Resta largamente da chiarire, però, se al popolo sovrano l’Unione chiederà solo (e non è poco) di rigettare questa riforma e questa concezione delle istituzioni, impegnandosi solennemente, in caso di vittoria elettorale, a non ricadere nel medesimo peccato, o se si spingerà oltre.


Se cioè giorno dopo giorno, settimana dopo settimana, mese dopo mese, innalzerà sempre più in alto («come signacolo in vessillo», avrebbe detto a suo tempo Enrico Berlinguer) un’altra e ben diversa parola d’ordine, almeno all’apparenza ben più netta e radicale: la parola d’ordine, carica di storia e di memorie di grandi battaglie in Parlamento e nel Paese, secondo la quale «la Costituzione non si tocca».

Così come, per restare alle vicende di questi ultimissimi giorni, esplicitamente invoca dalle colonne del Manifesto Valentino Parlato, che dà voce a un mondo certo più ampio di quello dei lettori del «quotidiano comunista» sostenendo che la sinistra dovrebbe smetterla una volta per tutte di mettere in discussione la Costituzione del ’48, e impegnarsi piuttosto ad applicarne il dettato.

E così come potrebbe lasciare intendere anche il fatto che a guidare la campagna referendaria, dalla presidenza del comitato «Salviamo la Costituzione», sia una personalità di primissimo piano come l’ex capo dello Stato Oscar Luigi Scalfaro, che di un conservatorismo istituzionale sicuramente nobile, sicuramente intransigente, e sicuramente assai radicato e diffuso, è senza dubbio tra gli esponenti più autorevoli e significativi.


Non c’è dubbio, il centrodestra fa letteralmente tutto ciò che è nelle sue possibilità, e magari anche qualcosa di più, per dare spazio e campo, nel centrosinistra, ai fautori, già numerosi, e combattivi, di una simile tesi. Resta tutto da stabilire, però, se per uno schieramento che si propone di riformare il Paese questa sia davvero la posizione più giusta.

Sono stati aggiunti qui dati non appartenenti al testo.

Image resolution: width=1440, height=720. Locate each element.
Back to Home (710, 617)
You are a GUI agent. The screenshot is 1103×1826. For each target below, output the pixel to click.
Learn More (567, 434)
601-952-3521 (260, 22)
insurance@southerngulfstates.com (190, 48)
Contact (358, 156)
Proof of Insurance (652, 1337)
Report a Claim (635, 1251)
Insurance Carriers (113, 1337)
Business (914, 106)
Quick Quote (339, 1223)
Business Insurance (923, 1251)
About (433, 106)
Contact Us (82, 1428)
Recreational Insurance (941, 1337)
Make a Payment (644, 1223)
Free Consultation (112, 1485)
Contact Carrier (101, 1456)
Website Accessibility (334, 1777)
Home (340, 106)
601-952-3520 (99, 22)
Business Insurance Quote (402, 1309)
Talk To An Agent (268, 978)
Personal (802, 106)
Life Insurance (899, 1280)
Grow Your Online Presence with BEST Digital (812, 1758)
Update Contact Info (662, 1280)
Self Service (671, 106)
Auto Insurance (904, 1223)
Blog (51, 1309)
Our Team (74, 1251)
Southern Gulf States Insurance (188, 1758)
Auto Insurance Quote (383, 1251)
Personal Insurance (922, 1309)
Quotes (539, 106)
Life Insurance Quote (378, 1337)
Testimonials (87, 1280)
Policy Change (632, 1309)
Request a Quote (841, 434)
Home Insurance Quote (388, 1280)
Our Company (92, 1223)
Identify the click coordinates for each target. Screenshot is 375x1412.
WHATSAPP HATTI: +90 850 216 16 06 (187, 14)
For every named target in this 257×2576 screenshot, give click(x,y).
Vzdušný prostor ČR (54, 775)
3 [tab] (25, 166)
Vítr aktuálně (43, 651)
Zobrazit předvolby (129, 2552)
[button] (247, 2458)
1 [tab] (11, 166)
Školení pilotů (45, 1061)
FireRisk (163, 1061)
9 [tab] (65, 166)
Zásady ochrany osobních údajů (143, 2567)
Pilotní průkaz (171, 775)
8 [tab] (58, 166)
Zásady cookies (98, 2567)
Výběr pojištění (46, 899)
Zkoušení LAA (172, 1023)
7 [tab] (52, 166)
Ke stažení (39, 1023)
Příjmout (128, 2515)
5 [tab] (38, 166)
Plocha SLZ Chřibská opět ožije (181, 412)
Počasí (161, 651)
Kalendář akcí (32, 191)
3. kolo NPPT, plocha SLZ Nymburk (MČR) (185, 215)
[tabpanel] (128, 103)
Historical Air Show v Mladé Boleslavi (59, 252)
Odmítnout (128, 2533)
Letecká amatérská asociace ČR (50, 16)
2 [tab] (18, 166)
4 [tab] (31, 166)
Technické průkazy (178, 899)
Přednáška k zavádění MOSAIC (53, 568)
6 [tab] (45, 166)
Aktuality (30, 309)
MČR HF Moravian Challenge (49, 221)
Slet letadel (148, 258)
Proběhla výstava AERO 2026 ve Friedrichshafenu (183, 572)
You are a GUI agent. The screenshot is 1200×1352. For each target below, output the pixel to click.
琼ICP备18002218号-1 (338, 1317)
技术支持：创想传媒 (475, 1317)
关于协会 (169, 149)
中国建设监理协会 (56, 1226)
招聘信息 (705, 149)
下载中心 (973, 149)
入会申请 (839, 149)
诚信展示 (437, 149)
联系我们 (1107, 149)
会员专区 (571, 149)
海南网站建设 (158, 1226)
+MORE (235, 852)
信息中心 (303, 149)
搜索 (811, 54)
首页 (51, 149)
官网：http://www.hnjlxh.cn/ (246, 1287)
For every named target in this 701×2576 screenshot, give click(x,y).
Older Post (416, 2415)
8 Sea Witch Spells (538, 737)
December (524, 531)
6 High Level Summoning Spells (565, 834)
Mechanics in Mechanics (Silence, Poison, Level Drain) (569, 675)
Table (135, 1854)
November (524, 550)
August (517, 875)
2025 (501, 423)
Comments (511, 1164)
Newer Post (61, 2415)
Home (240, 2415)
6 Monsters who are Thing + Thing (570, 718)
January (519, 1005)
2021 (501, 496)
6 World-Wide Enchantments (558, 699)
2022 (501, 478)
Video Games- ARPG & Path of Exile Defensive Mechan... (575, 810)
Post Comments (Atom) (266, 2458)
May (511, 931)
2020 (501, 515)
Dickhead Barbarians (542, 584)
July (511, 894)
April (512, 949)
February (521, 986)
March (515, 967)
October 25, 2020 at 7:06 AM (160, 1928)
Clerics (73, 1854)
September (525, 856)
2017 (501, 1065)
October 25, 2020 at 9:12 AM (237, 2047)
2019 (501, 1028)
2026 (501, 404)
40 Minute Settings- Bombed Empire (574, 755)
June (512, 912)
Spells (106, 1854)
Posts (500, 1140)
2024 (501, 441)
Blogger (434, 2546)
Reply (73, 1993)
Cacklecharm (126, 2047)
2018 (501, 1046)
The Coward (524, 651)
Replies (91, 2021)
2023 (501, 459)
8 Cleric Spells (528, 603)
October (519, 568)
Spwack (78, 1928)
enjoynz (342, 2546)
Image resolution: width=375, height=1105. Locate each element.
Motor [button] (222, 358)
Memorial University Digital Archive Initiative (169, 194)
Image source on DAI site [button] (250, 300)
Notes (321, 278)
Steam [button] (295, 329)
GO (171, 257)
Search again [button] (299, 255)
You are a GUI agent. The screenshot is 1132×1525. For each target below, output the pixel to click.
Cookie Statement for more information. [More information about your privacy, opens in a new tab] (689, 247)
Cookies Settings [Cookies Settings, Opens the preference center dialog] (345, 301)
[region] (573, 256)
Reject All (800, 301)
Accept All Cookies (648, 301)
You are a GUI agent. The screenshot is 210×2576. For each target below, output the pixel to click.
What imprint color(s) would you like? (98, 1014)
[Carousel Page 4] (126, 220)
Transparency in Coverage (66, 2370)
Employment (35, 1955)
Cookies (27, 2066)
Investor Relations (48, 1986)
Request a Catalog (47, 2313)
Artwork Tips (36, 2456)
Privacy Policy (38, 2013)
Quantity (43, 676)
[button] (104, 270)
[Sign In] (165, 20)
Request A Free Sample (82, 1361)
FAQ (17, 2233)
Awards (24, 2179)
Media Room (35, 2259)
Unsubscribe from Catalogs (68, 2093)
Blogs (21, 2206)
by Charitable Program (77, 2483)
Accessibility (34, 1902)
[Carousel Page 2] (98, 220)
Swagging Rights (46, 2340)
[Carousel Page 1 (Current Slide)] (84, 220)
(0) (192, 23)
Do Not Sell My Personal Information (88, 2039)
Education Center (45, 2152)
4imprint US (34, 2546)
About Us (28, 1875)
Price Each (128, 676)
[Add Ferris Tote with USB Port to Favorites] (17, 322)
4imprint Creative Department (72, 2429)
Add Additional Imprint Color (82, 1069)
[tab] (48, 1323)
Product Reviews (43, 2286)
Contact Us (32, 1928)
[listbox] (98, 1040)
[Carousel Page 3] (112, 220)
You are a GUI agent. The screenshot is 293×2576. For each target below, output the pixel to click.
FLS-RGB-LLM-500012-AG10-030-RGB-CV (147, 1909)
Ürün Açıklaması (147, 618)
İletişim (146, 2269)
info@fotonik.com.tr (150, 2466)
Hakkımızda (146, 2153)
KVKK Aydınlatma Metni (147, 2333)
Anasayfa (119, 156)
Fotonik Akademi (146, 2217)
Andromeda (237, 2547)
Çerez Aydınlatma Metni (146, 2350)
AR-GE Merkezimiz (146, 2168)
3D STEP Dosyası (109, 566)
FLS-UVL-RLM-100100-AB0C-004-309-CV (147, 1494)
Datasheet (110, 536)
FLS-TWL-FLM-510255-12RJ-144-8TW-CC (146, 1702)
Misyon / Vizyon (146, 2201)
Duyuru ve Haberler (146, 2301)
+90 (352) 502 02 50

Il problema non è poi così nuovo. Anche perché in molti casi, a sostenerla, sono gli stessi che nella scorsa legislatura, ai tempi della Bicamerale, gridarono al tradimento e all’inciucio, battendosi perché non si materializzasse, in danno della Costituzione repubblicana, il fantasma del Dalemone, spaventoso mostro metà D’Alema, metà Berlusconi. E non nascosero la loro soddisfazione quando la vicenda della Bicamerale si concluse con un fallimento.


Allora le cose andarono come andarono: delle riforme istituzionali bipartisan non si fece nulla. Basta per dire che una simile prospettiva è definitivamente caduta, per archiviare ufficialmente la questione, per arroccarsi, magari nobilmente, a difesa dell’esistente, di tutto l’esistente, non solo della prima parte della Costituzione del ’48?

La risposta spetta in primo luogo, ovviamente, ai riformisti dell’Unione. In ogni caso, non è davvero troppo chiedere a tutto il centrosinistra di chiarirsi (e di chiarirci) le idee prima del referendum e delle prossime elezioni politiche; di rendere chiaro se tuttora il Paese ha bisogno di riforme istituzionali; e, nel caso, di indicare come e con chi intende realizzarle. Tenendo a mente, se possibile, che (forse) è possibile essere assieme, come si diceva un tempo, conservatori e rivoluzionari. Ma conservatori e riformisti, proprio no.